One man is dead after a fire in a residential portion of Trump Tower, in New York; six firefighters were also injured. The building houses Donald Trump's own family apartment, though none of the family was in residence at the time.
The Times reports that despite the spread of smoke through multiple floors and the dispatch of 200 firefighters to battle the fire, residents were not told to evacuate.
[76 year old Lalitha Masson] said that she did not get any announcement about leaving, and that when she called the front desk no one answered. [...]
[Dennis Shields] said there were no orders to evacuate but he received a text message from Mr. Trump’s lawyer, Michael D. Cohen.
Mr. Shields, who said he grew up with Mr. Cohen, continued: “He said, ‘Are you in the building?’ I said, ‘Yes.’ He said, ‘You better get out ASAP.’ That’s how I knew to get out, otherwise I’d still be in there.”

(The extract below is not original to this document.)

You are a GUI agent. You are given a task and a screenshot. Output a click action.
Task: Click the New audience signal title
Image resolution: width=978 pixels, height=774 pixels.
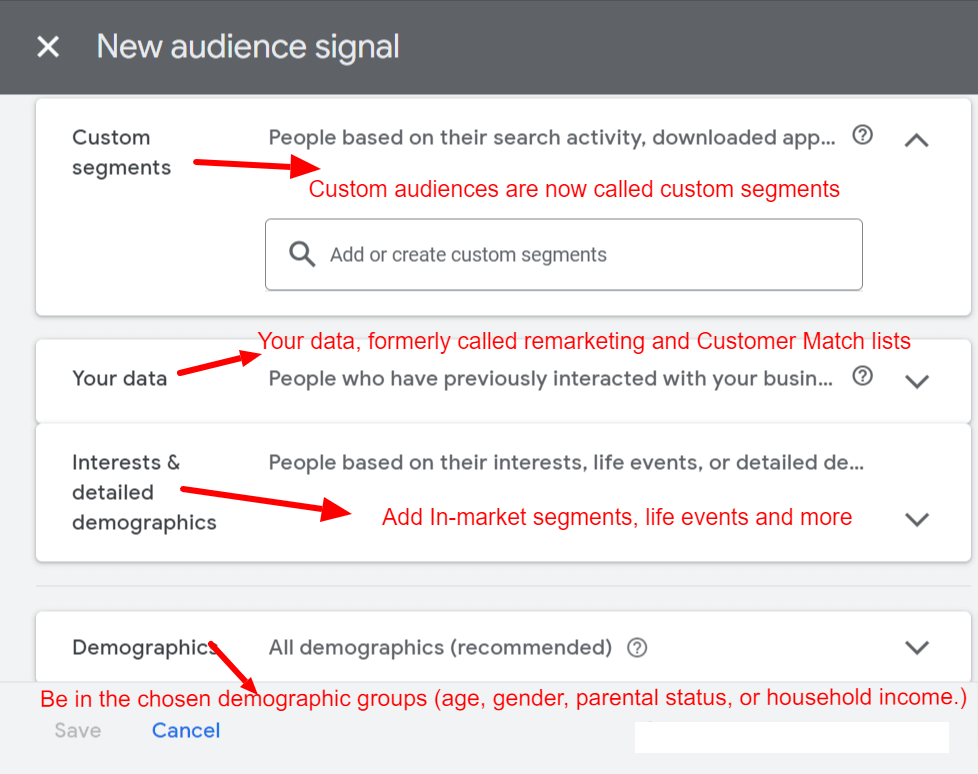click(247, 47)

While the tower is touted as a "luxury" building, the residential floors of the high-rise are not equipped with sprinkler systems. The New York Daily News reports that Trump was instrumental in ensuring he and other large building owners not be required to install them, arguing it would be too expensive.
Nearly two decades ago, Trump, then one of the Big Apple’s most prominent real estate moguls, lobbied against Mayor Rudy Giuliani-era legislation that considered whether sprinklers should be installed in all residential buildings after two fatal fires in Brooklyn and Manhattan. [...]
Trump called city officials like famed Queens politician Archie Spigner, whose council committee compiled the bill, to argue that sprinklers were too expensive — at $4 per square foot — to install throughout an entire building, the New York Times reported at the time.
Trump won an exemption; even decades later, the apartments still contain no such devices.